### Exercise
In the entries below, find the line containing "Task: Click the Winamp 5.35 icon" and the line containing "Given: Go to next page arrow in pagination". Copy those two lines and everything between them exactly, without the pictures.

### Supplied material
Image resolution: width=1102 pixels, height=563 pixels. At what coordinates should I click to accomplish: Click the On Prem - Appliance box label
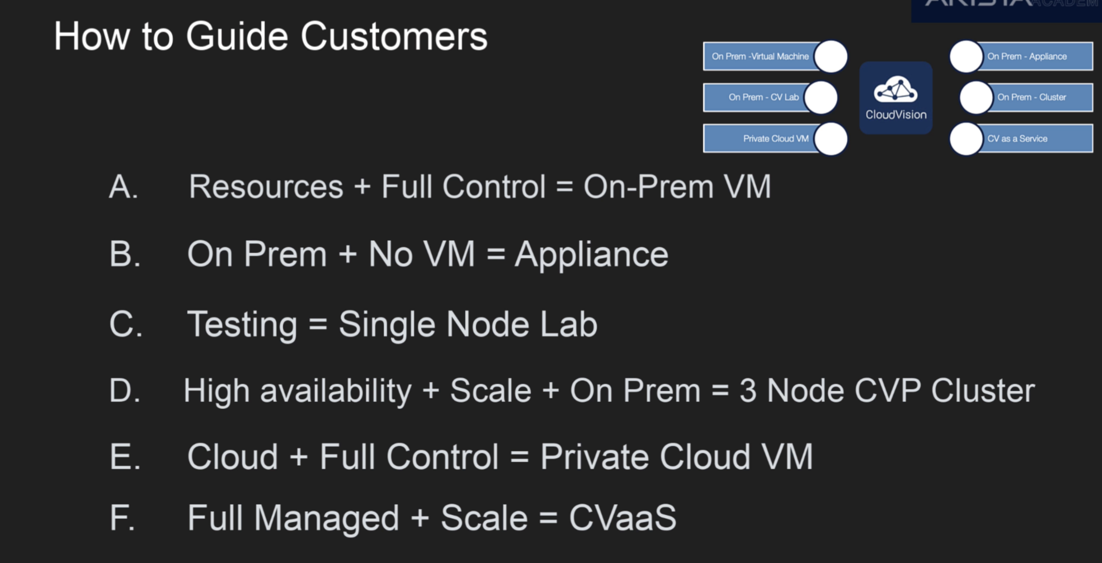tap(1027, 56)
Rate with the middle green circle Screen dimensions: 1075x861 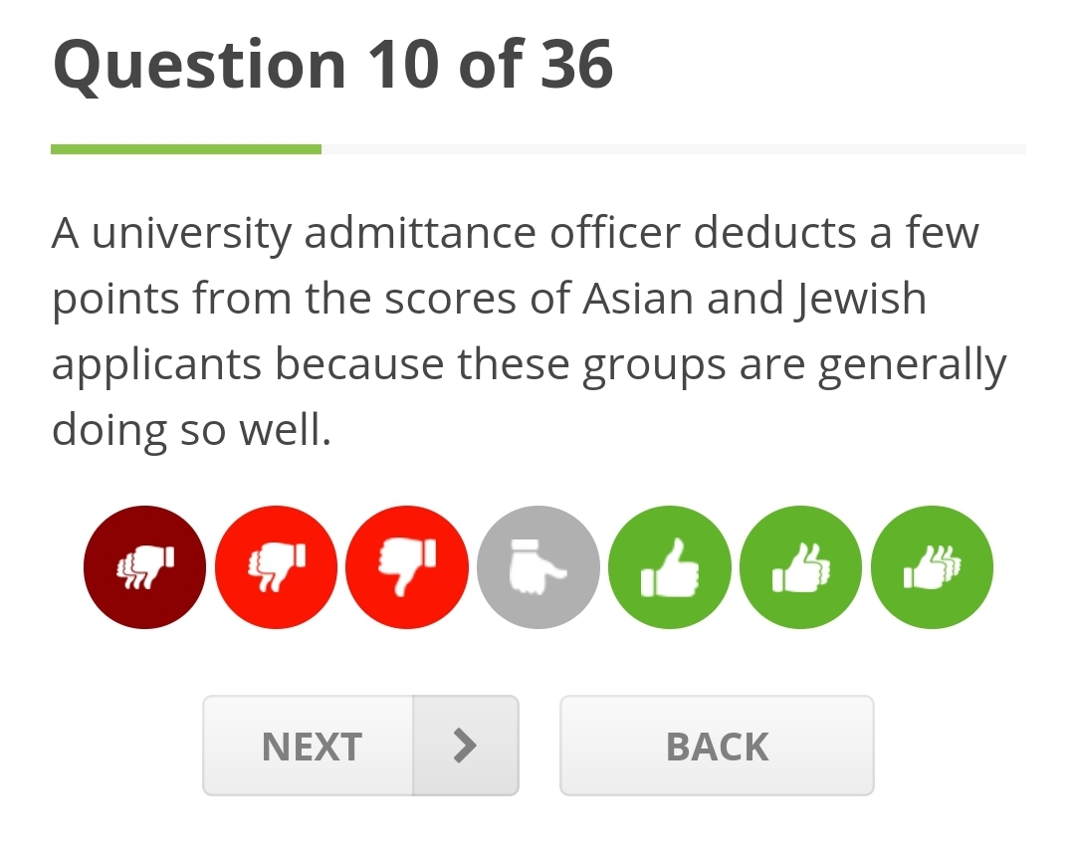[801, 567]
--
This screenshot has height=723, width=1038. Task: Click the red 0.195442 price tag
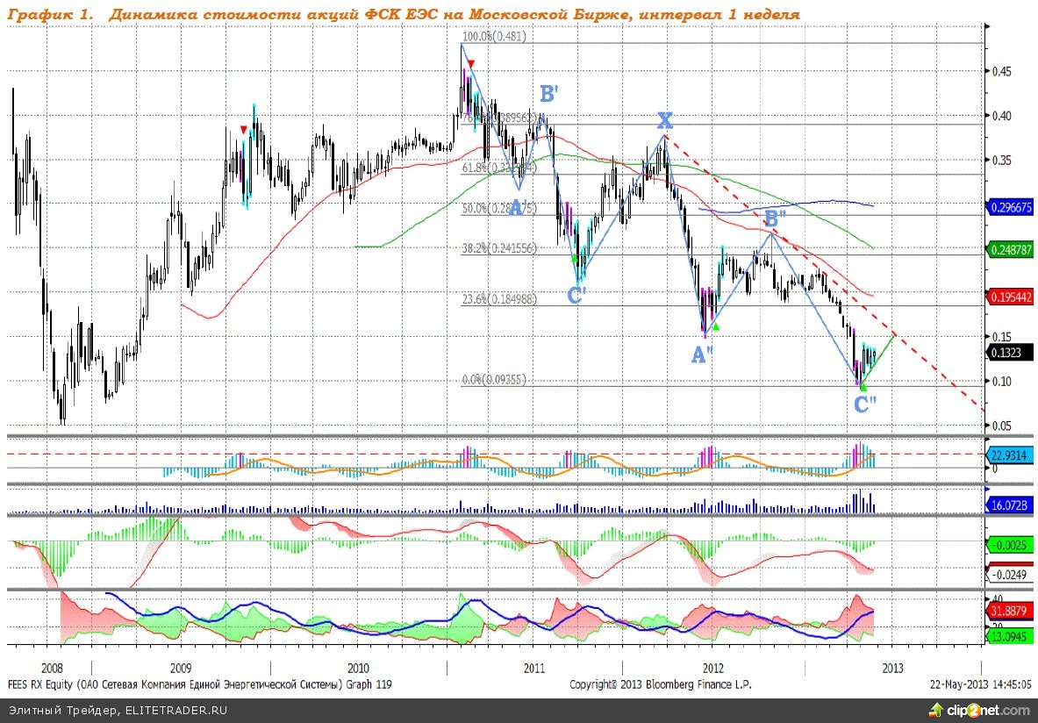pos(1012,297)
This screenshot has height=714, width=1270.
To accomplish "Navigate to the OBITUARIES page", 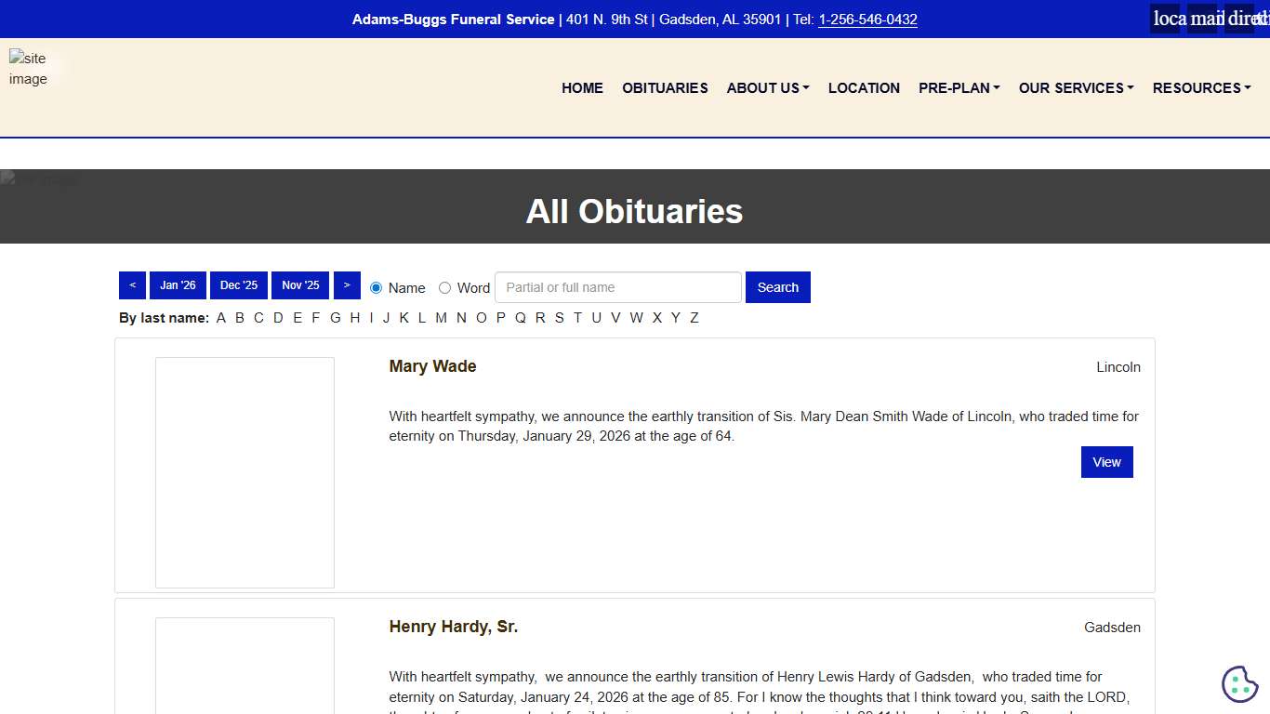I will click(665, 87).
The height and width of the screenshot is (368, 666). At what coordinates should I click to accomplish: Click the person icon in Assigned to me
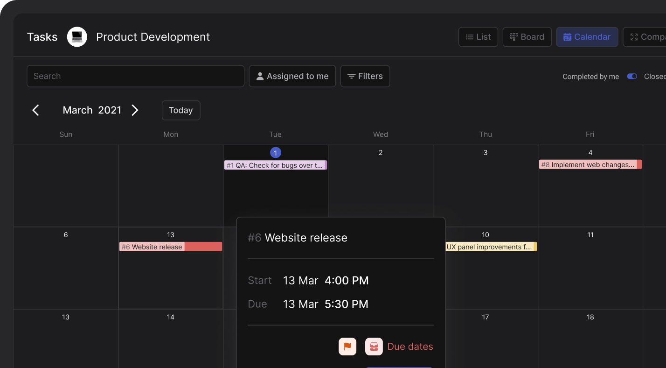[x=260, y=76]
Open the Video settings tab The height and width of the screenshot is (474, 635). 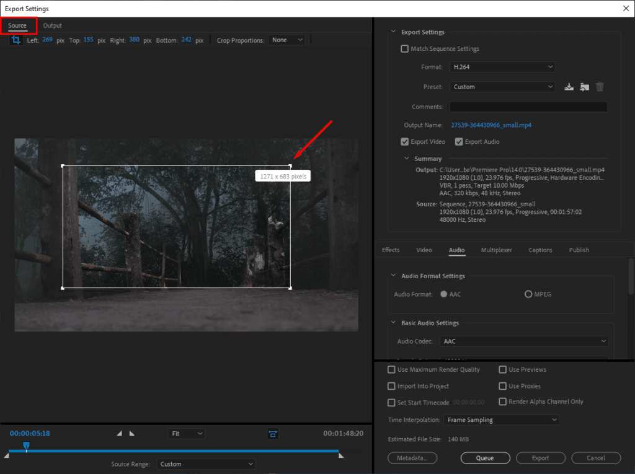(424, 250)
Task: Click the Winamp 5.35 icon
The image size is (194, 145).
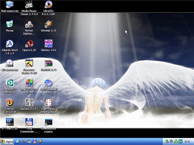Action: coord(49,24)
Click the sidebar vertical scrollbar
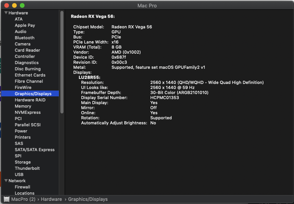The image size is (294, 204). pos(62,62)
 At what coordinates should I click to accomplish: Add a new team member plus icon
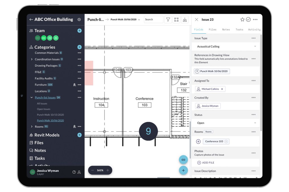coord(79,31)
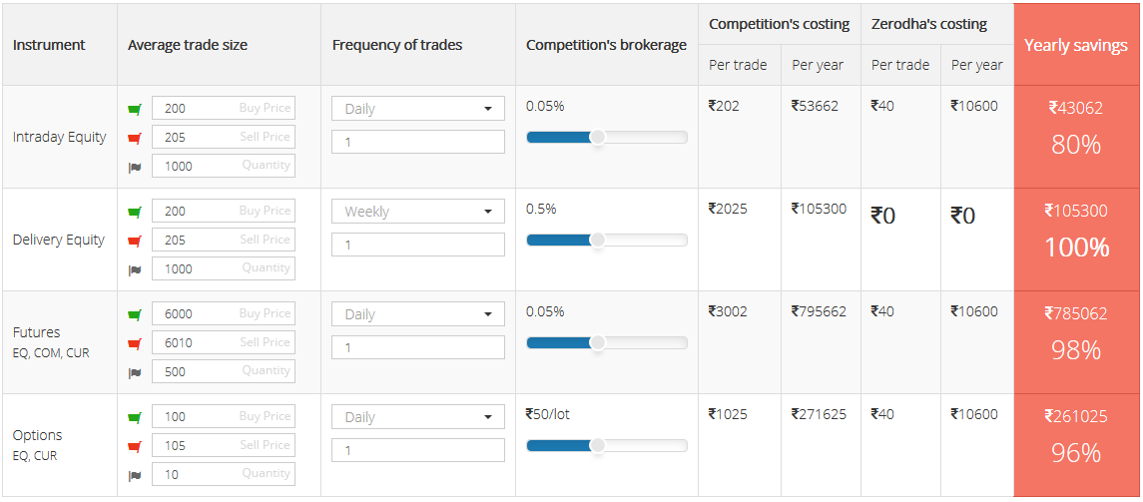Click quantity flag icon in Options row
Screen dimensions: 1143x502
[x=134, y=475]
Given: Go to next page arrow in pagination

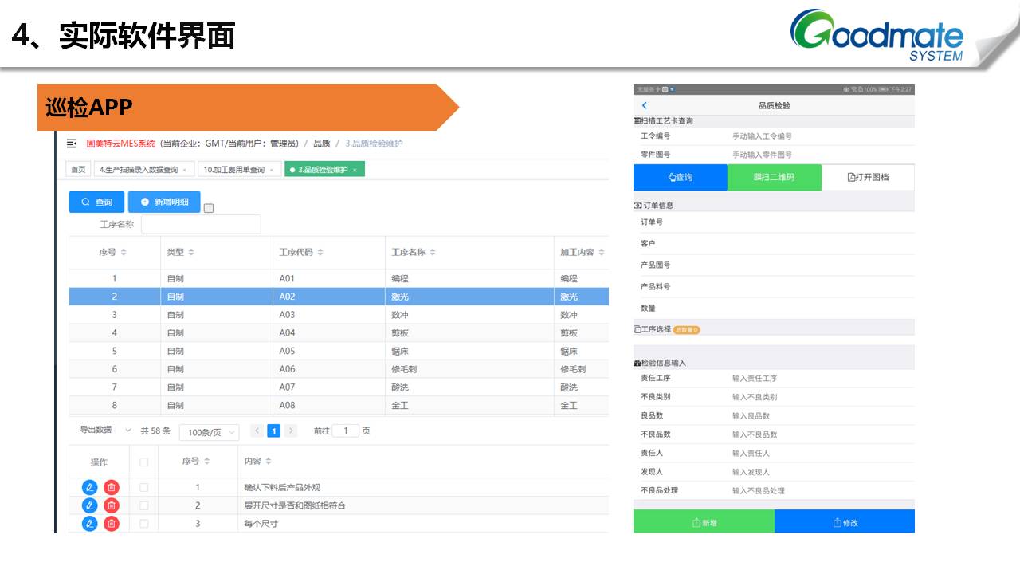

### Task solution
Task: Click the Winamp 5.35 icon
The image size is (194, 145).
Action: coord(49,24)
Click the sidebar vertical scrollbar
The image size is (294, 204). pos(62,62)
 At what coordinates should I click to accomplish: Add a new team member plus icon
coord(79,31)
Click quantity flag icon in Options row
Screen dimensions: 1143x502
[x=134, y=475]
Given: Go to next page arrow in pagination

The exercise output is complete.